All of lore.kernel.org
 help / color / mirror / Atom feed
From: Steven Rostedt <rostedt@goodmis.org>
To: linux-kernel@vger.kernel.org
Cc: Ingo Molnar <mingo@elte.hu>,
	Andrew Morton <akpm@linux-foundation.org>,
	Thomas Gleixner <tglx@linutronix.de>,
	Frederic Weisbecker <fweisbec@gmail.com>
Subject: [PATCH 2/2 v2] tracing: Do not allocate buffer for trace_marker
Date: Tue, 11 Oct 2011 11:20:28 -0400	[thread overview]
Message-ID: <20111011153432.851340282@goodmis.org> (raw)
In-Reply-To: 20111011152026.701326733@goodmis.org

[-- Attachment #1: Type: text/plain, Size: 4873 bytes --]

From: Steven Rostedt <srostedt@redhat.com>

When doing intense tracing, the kmalloc inside trace_marker can
introduce side effects to what is being traced.

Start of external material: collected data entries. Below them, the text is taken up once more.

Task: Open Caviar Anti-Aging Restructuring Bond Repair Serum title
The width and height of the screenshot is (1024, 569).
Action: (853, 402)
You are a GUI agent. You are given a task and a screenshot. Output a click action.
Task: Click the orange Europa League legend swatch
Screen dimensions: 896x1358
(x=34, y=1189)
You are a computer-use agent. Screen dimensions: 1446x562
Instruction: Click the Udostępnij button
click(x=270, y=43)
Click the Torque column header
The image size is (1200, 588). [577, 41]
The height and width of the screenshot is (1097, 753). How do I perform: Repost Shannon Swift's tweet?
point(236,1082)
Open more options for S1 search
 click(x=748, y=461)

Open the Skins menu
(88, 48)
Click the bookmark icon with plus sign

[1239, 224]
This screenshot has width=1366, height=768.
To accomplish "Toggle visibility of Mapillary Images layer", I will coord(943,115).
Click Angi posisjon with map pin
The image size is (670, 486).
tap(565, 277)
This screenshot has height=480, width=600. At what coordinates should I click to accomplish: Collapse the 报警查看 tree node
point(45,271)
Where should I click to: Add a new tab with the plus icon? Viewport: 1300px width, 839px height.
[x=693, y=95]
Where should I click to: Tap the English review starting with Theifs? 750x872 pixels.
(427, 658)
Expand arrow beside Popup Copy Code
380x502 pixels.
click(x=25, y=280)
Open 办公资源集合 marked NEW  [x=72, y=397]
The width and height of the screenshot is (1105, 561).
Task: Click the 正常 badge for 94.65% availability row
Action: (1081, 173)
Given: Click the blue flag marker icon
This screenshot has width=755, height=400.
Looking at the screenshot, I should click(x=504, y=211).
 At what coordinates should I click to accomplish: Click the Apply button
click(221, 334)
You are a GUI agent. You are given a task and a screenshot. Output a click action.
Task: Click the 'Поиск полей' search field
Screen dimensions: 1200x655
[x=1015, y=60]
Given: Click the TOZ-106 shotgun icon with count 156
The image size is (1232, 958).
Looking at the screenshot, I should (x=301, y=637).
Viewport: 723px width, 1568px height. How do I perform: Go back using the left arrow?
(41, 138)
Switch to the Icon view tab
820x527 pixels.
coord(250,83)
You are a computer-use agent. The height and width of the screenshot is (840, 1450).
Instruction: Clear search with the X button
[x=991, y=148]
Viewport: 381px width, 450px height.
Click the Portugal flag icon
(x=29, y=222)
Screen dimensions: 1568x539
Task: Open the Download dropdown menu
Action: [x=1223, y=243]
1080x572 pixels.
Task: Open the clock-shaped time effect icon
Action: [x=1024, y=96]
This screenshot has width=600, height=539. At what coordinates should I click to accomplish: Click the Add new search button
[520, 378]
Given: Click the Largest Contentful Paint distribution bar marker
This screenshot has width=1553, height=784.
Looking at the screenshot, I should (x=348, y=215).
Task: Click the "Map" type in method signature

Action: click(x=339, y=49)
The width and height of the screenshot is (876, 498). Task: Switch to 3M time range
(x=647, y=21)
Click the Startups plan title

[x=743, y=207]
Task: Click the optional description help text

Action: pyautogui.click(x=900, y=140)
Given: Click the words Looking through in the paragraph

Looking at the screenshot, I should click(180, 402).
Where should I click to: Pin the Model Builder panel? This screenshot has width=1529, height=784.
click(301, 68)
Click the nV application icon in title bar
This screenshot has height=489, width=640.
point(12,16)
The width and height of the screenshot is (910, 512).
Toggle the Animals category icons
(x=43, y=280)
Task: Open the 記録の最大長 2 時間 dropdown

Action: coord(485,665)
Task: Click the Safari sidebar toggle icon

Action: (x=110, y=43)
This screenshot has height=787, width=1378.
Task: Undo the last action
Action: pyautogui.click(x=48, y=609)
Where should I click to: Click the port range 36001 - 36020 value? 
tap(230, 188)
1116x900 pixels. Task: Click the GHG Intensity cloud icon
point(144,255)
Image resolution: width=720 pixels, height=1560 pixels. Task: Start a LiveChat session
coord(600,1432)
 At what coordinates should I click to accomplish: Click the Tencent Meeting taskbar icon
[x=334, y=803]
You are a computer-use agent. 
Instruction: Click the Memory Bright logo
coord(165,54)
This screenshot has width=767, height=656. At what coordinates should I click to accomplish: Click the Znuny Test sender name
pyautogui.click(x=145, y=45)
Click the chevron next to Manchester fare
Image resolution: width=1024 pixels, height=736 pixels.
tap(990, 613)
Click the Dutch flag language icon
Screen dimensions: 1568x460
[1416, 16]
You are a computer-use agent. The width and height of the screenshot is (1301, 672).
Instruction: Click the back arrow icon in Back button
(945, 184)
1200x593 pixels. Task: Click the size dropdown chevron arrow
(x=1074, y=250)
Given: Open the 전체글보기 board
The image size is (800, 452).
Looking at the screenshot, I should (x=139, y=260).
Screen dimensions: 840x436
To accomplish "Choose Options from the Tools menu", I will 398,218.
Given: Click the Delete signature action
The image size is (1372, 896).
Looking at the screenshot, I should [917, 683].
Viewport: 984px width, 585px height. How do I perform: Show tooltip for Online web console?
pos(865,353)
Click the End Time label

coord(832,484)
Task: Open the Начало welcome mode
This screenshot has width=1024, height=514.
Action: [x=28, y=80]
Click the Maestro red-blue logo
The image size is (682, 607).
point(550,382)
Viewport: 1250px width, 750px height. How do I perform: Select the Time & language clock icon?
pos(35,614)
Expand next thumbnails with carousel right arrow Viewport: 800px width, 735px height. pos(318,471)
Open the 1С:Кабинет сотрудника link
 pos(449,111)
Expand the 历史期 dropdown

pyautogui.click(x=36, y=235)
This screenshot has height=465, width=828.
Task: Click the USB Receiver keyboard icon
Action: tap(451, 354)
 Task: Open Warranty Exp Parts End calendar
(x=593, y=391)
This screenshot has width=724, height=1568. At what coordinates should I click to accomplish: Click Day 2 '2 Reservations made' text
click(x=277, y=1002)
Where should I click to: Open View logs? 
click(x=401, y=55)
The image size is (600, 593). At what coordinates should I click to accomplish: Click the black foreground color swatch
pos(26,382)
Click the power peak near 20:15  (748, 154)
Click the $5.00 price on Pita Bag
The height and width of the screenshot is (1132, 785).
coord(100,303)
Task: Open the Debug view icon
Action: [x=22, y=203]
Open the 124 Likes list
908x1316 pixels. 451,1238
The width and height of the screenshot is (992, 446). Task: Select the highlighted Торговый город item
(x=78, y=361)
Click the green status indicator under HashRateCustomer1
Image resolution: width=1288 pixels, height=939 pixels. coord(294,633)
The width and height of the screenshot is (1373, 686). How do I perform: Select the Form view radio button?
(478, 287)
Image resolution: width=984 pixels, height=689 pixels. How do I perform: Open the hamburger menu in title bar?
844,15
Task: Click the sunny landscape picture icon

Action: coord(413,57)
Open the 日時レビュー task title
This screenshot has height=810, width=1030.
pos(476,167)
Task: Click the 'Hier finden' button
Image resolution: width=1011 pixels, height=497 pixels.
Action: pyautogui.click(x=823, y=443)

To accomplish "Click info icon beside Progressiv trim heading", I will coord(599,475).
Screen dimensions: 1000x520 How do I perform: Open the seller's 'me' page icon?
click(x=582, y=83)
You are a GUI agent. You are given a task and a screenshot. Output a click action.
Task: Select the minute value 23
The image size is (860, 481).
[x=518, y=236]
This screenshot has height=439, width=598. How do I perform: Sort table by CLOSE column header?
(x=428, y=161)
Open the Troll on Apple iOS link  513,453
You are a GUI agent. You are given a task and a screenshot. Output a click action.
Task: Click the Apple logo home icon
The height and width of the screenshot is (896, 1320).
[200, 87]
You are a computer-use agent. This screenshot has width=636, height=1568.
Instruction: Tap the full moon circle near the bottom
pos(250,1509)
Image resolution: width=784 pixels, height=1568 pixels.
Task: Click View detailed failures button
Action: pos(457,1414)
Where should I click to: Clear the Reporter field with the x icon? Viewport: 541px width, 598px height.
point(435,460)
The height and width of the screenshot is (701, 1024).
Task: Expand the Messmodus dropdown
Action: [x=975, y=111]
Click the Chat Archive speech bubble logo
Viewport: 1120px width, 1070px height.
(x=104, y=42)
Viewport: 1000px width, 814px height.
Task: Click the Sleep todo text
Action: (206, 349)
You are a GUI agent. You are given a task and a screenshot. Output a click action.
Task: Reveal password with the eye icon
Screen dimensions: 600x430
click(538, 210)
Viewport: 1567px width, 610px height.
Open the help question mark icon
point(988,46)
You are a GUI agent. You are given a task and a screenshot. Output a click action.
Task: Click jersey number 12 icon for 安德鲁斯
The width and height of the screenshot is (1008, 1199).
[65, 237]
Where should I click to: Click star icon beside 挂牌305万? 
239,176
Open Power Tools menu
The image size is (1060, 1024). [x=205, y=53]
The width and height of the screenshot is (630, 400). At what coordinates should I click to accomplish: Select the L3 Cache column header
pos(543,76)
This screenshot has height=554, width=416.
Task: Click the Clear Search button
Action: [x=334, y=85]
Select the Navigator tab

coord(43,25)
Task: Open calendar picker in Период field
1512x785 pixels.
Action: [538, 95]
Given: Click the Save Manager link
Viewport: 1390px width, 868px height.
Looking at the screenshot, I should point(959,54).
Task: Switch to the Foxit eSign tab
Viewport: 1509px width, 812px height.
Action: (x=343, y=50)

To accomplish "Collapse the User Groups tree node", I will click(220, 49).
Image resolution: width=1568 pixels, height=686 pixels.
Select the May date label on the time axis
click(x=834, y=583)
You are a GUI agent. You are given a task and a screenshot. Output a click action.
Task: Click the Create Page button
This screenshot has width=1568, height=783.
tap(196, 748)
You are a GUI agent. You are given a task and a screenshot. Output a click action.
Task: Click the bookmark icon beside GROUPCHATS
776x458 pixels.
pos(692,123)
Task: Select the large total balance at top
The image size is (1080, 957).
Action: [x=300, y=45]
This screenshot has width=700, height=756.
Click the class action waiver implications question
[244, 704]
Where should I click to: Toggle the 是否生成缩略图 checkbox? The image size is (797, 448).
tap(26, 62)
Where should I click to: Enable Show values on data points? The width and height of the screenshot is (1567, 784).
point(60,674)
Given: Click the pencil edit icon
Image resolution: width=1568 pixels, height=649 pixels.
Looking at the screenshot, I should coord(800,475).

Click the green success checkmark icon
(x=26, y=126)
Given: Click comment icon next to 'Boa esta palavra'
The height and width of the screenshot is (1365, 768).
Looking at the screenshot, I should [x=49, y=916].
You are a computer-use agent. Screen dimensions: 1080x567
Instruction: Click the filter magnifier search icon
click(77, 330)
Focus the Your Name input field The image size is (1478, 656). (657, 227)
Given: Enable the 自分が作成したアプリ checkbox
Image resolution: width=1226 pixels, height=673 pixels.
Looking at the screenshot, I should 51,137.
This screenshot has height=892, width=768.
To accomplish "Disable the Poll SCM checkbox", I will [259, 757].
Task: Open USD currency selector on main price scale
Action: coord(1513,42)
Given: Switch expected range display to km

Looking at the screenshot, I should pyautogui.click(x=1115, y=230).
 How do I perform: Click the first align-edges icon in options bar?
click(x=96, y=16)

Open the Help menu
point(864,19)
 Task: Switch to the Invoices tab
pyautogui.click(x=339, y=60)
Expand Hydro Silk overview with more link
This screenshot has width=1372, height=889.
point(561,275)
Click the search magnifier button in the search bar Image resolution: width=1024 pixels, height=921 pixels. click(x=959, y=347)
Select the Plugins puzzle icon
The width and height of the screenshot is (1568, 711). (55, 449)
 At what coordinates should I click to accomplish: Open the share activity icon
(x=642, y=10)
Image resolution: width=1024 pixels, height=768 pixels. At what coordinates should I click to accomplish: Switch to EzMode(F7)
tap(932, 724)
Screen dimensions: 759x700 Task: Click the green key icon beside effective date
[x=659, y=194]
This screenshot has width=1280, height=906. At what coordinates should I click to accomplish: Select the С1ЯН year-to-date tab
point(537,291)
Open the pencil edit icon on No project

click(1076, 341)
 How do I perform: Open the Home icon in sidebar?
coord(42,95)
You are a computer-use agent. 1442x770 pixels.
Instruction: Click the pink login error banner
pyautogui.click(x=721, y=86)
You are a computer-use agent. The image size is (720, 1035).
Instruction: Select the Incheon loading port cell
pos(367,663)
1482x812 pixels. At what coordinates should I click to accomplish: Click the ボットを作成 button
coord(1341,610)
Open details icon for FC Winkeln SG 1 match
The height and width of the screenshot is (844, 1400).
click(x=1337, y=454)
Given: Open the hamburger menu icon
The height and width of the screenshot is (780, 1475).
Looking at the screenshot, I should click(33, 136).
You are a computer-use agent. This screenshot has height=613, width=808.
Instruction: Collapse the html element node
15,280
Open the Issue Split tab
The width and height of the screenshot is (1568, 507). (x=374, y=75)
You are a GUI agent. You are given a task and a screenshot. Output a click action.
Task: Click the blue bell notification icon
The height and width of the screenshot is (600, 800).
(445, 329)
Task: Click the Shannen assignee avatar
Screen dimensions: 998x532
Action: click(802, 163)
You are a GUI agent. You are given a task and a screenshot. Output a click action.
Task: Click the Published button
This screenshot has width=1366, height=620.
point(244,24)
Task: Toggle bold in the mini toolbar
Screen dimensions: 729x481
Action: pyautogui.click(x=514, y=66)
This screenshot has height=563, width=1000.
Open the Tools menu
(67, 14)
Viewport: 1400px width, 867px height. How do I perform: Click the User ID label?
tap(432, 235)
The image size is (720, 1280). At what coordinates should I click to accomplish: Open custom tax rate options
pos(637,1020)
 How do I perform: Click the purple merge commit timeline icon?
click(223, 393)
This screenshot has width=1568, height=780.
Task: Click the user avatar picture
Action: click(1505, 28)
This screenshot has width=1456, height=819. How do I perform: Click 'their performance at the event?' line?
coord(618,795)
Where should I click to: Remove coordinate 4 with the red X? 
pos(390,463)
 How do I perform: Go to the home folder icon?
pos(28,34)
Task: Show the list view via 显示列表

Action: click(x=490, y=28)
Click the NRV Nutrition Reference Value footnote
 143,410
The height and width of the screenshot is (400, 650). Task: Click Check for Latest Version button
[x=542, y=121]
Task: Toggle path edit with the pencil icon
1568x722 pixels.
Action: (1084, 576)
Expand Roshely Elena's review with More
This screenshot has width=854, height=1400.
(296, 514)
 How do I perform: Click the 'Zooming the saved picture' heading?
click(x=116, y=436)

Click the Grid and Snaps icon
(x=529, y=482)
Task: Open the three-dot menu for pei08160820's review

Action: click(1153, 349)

As trace_marker() is used by userspace to inject data into the
kernel ring buffer, it needs to do so with the least amount
of intrusion to the operations of the kernel or the user space
application.

As the ring buffer is designed to write directly into the buffer
without the need to make a temporary buffer, and userspace already
went through the hassle of knowing how big the write will be,
we can simply pin the userspace pages and write the data directly
into the buffer. This improves the impact of tracing via trace_marker
tremendously!

Thanks to Peter Zijlstra and Thomas Gleixner for pointing out the
use of get_user_pages_fast() and kmap_atomic().

Suggested-by: Thomas Gleixner <tglx@linutronix.de>
Suggested-by: Peter Zijlstra <a.p.zijlstra@chello.nl>
Signed-off-by: Steven Rostedt <rostedt@goodmis.org>
---
 kernel/trace/trace.c |  111 +++++++++++++++++++++++++++++++++++++-------------
 1 files changed, 83 insertions(+), 28 deletions(-)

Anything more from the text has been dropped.